THE PROBLEM:
Pick out every line of the listing below that contains the string "coordinates", treating uppercase and lowercase letters as different.

INPUT ROWS:
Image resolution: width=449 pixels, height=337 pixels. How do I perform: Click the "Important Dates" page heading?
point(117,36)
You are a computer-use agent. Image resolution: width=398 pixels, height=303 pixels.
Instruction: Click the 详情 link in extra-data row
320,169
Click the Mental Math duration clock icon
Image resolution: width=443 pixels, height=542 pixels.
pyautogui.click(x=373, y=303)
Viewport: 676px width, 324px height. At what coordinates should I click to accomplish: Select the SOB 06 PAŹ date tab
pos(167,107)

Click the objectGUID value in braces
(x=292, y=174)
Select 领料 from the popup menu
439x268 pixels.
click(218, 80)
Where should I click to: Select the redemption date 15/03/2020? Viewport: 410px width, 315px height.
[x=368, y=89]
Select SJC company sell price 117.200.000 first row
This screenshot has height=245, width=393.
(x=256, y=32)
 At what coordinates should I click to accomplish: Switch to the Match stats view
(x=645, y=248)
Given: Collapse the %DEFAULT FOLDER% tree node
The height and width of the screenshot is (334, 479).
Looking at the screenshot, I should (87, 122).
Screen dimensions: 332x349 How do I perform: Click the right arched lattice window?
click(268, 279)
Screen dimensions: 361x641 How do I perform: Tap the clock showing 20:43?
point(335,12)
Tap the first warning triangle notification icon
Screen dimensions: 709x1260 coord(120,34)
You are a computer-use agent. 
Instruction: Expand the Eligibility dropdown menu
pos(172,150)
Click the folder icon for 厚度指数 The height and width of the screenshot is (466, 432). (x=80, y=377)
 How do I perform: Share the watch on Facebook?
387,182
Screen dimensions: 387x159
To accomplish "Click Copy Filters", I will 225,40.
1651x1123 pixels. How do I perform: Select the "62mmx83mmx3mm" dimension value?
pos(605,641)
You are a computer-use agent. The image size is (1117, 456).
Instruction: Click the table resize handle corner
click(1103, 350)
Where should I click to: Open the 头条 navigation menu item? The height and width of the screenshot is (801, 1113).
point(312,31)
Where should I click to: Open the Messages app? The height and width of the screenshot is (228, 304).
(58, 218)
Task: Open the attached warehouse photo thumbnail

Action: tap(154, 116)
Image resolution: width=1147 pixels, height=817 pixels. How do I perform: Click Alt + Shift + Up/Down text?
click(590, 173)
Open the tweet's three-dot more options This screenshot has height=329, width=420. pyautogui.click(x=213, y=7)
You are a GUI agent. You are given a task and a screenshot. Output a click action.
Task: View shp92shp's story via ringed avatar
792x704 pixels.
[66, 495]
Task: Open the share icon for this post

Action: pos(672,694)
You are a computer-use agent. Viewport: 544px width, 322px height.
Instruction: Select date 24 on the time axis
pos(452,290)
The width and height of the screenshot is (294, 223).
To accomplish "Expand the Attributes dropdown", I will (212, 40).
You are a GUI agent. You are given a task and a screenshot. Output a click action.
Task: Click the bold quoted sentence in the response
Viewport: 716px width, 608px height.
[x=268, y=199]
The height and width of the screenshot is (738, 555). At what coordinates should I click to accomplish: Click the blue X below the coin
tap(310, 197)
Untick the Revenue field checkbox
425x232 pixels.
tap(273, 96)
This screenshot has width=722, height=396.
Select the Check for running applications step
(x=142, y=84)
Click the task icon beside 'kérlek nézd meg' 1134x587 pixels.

RESPONSE:
Viewport: 676px width, 324px height. At what coordinates should I click to accomplish: Select the SOB 06 PAŹ date tab
 At what coordinates should I click to accomplish: Switch to the Match stats view
The height and width of the screenshot is (738, 555). At what coordinates should I click to accomplish: Click the blue X below the coin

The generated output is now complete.